[Location data for elements and text]

• • • • • • •

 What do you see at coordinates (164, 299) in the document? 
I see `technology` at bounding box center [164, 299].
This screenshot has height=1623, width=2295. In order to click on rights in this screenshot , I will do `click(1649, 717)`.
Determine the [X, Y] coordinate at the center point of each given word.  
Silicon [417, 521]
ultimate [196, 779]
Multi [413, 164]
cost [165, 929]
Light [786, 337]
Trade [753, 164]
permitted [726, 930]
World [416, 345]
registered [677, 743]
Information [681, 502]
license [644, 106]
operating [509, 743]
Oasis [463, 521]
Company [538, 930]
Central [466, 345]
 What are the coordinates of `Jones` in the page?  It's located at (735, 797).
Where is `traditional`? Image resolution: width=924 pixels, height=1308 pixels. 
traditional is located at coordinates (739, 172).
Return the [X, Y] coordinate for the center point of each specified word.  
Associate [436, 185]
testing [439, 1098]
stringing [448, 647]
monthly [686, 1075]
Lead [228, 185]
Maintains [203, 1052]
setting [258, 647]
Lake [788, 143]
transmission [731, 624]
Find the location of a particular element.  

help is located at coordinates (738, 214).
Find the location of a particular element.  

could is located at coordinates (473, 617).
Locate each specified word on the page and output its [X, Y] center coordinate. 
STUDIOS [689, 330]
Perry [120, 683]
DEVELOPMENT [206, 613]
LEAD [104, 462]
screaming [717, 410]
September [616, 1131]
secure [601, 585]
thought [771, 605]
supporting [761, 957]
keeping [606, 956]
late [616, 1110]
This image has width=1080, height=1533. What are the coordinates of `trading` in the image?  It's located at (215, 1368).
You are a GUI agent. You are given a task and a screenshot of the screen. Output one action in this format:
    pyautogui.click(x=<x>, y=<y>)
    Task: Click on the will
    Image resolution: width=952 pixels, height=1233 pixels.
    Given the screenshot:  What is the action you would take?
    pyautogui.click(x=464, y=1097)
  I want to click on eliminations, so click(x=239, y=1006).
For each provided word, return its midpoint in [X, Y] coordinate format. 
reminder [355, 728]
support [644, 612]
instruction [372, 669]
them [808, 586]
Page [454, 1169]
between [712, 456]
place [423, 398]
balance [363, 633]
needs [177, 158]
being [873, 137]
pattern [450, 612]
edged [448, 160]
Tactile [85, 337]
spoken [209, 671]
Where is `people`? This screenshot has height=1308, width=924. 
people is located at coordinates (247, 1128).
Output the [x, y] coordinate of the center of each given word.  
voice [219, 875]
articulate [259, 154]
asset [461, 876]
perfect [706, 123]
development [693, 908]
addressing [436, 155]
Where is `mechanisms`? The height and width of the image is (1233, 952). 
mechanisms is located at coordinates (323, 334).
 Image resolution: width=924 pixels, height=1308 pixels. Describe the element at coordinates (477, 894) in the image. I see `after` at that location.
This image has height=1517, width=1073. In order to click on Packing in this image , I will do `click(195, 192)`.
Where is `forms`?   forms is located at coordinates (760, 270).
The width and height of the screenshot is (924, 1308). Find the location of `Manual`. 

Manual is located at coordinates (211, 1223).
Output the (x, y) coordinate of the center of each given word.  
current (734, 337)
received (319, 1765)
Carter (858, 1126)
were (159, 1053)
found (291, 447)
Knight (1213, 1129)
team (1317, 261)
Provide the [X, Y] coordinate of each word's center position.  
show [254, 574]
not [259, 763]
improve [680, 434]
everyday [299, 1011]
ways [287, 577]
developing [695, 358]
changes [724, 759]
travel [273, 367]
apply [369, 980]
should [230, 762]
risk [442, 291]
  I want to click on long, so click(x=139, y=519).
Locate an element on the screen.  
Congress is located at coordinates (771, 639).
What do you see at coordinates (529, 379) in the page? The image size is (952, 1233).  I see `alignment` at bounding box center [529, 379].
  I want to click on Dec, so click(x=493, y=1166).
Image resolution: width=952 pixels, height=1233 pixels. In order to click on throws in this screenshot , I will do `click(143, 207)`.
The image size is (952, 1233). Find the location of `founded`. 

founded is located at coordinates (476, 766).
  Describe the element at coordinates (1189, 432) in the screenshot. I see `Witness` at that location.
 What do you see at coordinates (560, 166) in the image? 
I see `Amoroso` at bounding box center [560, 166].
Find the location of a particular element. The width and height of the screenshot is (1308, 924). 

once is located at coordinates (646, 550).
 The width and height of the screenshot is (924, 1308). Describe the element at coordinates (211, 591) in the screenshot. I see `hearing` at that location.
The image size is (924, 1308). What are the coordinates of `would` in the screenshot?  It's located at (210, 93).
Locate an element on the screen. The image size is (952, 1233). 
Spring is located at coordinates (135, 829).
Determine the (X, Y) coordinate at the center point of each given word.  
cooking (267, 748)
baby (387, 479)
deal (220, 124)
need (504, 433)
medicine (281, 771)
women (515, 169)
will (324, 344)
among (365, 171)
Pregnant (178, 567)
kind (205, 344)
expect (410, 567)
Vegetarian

• • • • • • •

Written request:
Rewrite the records as a JSON list of strings with one string per line, leaving out blank lines. Begin at the line that contains "coordinates (760, 270)." and stop after the line that contains "Manual is located at coordinates (211, 1223).".

Result of this task:
[
  "Where is `forms`?   forms is located at coordinates (760, 270).",
  "The width and height of the screenshot is (924, 1308). Find the location of `Manual`. ",
  "Manual is located at coordinates (211, 1223)."
]